_Data extract:_
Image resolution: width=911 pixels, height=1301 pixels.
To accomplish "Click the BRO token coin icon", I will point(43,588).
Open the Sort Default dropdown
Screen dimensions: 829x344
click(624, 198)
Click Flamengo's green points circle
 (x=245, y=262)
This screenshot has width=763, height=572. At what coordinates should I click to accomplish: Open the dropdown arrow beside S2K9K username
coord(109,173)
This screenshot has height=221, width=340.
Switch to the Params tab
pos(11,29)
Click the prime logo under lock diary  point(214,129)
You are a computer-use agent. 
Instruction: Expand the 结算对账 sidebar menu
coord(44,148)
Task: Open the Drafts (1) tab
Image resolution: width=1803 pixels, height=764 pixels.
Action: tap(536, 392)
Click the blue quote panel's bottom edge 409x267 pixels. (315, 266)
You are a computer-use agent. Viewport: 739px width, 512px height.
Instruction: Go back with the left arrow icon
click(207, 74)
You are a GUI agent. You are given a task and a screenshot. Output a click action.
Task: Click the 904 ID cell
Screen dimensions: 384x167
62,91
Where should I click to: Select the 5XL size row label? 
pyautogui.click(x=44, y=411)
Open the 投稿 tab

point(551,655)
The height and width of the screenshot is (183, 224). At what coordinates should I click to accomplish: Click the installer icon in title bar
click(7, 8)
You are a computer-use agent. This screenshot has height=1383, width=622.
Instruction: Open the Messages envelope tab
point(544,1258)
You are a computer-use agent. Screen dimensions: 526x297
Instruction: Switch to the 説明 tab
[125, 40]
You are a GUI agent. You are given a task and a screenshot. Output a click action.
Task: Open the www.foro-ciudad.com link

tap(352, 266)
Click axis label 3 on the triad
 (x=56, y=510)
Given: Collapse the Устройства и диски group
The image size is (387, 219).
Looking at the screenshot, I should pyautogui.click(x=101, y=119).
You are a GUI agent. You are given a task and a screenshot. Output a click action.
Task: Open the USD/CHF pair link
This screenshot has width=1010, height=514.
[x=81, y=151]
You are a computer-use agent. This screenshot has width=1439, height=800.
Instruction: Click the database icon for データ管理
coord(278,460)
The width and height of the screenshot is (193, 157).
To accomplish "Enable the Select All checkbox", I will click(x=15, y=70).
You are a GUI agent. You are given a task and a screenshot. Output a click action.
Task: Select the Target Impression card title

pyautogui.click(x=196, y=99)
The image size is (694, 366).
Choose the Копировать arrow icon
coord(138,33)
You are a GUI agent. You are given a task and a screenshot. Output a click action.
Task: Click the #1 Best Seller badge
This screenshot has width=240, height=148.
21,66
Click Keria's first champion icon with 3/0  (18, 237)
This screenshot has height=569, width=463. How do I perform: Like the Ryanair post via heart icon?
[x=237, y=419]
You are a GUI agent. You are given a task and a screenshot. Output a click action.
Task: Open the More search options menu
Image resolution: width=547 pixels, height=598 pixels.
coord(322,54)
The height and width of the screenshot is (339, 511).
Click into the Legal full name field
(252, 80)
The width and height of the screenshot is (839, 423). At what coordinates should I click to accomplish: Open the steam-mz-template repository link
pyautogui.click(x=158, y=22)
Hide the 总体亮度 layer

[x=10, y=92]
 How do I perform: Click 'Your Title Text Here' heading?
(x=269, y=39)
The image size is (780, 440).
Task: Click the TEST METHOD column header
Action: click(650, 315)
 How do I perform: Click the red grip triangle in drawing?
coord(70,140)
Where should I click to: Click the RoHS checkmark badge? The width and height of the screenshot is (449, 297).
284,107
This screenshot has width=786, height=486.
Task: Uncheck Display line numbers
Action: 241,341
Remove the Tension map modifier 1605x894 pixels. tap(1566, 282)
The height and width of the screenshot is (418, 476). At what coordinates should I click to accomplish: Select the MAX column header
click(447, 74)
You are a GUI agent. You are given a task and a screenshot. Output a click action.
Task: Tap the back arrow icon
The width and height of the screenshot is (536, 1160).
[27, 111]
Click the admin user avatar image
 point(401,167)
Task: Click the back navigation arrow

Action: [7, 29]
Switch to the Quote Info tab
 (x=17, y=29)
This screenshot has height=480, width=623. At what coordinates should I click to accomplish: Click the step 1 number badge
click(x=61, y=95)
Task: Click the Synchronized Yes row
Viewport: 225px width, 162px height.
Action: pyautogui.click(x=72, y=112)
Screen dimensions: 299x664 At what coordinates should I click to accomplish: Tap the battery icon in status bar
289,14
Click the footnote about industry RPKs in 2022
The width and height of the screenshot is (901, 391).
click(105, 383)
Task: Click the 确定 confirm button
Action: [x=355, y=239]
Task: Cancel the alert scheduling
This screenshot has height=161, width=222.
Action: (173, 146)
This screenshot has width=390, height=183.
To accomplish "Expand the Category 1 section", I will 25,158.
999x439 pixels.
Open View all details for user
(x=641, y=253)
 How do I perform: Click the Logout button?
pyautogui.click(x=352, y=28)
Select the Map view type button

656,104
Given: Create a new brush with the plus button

_Task goal:_ An exact copy of every record is what the answer must contain.

_Result of this task:_
Image resolution: width=911 pixels, height=1301 pixels.
To accomplish "Click the BRO token coin icon", I will point(43,588).
Open the Sort Default dropdown
Screen dimensions: 829x344
click(624, 198)
Click Flamengo's green points circle
 (x=245, y=262)
This screenshot has width=763, height=572. At what coordinates should I click to accomplish: Open the dropdown arrow beside S2K9K username
coord(109,173)
This screenshot has height=221, width=340.
Switch to the Params tab
pos(11,29)
Click the prime logo under lock diary  point(214,129)
You are a computer-use agent. 
Instruction: Expand the 结算对账 sidebar menu
coord(44,148)
Task: Open the Drafts (1) tab
Image resolution: width=1803 pixels, height=764 pixels.
Action: tap(536, 392)
Click the blue quote panel's bottom edge 409x267 pixels. (315, 266)
You are a computer-use agent. Viewport: 739px width, 512px height.
Instruction: Go back with the left arrow icon
click(207, 74)
You are a GUI agent. You are given a task and a screenshot. Output a click action.
Task: Click the 904 ID cell
Screen dimensions: 384x167
62,91
Where should I click to: Select the 5XL size row label? 
pyautogui.click(x=44, y=411)
Open the 投稿 tab

point(551,655)
The height and width of the screenshot is (183, 224). At what coordinates should I click to accomplish: Click the installer icon in title bar
click(7, 8)
You are a computer-use agent. This screenshot has height=1383, width=622.
Instruction: Open the Messages envelope tab
point(544,1258)
You are a computer-use agent. Screen dimensions: 526x297
Instruction: Switch to the 説明 tab
[125, 40]
You are a GUI agent. You are given a task and a screenshot. Output a click action.
Task: Open the www.foro-ciudad.com link

tap(352, 266)
Click axis label 3 on the triad
 (x=56, y=510)
Given: Collapse the Устройства и диски group
The image size is (387, 219).
Looking at the screenshot, I should pyautogui.click(x=101, y=119).
You are a GUI agent. You are given a task and a screenshot. Output a click action.
Task: Open the USD/CHF pair link
This screenshot has width=1010, height=514.
[x=81, y=151]
You are a computer-use agent. This screenshot has width=1439, height=800.
Instruction: Click the database icon for データ管理
coord(278,460)
The width and height of the screenshot is (193, 157).
To accomplish "Enable the Select All checkbox", I will click(x=15, y=70).
You are a GUI agent. You are given a task and a screenshot. Output a click action.
Task: Select the Target Impression card title

pyautogui.click(x=196, y=99)
The image size is (694, 366).
Choose the Копировать arrow icon
coord(138,33)
You are a GUI agent. You are given a task and a screenshot. Output a click action.
Task: Click the #1 Best Seller badge
This screenshot has width=240, height=148.
21,66
Click Keria's first champion icon with 3/0  (18, 237)
This screenshot has height=569, width=463. How do I perform: Like the Ryanair post via heart icon?
[x=237, y=419]
You are a GUI agent. You are given a task and a screenshot. Output a click action.
Task: Open the More search options menu
Image resolution: width=547 pixels, height=598 pixels.
coord(322,54)
The height and width of the screenshot is (339, 511).
Click into the Legal full name field
(252, 80)
The width and height of the screenshot is (839, 423). At what coordinates should I click to accomplish: Open the steam-mz-template repository link
pyautogui.click(x=158, y=22)
Hide the 总体亮度 layer

[x=10, y=92]
 How do I perform: Click 'Your Title Text Here' heading?
(x=269, y=39)
The image size is (780, 440).
Task: Click the TEST METHOD column header
Action: click(650, 315)
 How do I perform: Click the red grip triangle in drawing?
coord(70,140)
Where should I click to: Click the RoHS checkmark badge? The width and height of the screenshot is (449, 297).
284,107
This screenshot has width=786, height=486.
Task: Uncheck Display line numbers
Action: 241,341
Remove the Tension map modifier 1605x894 pixels. tap(1566, 282)
The height and width of the screenshot is (418, 476). At what coordinates should I click to accomplish: Select the MAX column header
click(447, 74)
You are a GUI agent. You are given a task and a screenshot. Output a click action.
Task: Tap the back arrow icon
The width and height of the screenshot is (536, 1160).
[27, 111]
Click the admin user avatar image
 point(401,167)
Task: Click the back navigation arrow

Action: [7, 29]
Switch to the Quote Info tab
 (x=17, y=29)
This screenshot has height=480, width=623. At what coordinates should I click to accomplish: Click the step 1 number badge
click(x=61, y=95)
Task: Click the Synchronized Yes row
Viewport: 225px width, 162px height.
Action: pyautogui.click(x=72, y=112)
Screen dimensions: 299x664 At what coordinates should I click to accomplish: Tap the battery icon in status bar
289,14
Click the footnote about industry RPKs in 2022
The width and height of the screenshot is (901, 391).
click(105, 383)
Task: Click the 确定 confirm button
Action: [x=355, y=239]
Task: Cancel the alert scheduling
This screenshot has height=161, width=222.
Action: (173, 146)
This screenshot has width=390, height=183.
To accomplish "Expand the Category 1 section", I will 25,158.
999x439 pixels.
Open View all details for user
(x=641, y=253)
 How do I perform: Click the Logout button?
pyautogui.click(x=352, y=28)
Select the Map view type button

656,104
Given: Create a new brush with the plus button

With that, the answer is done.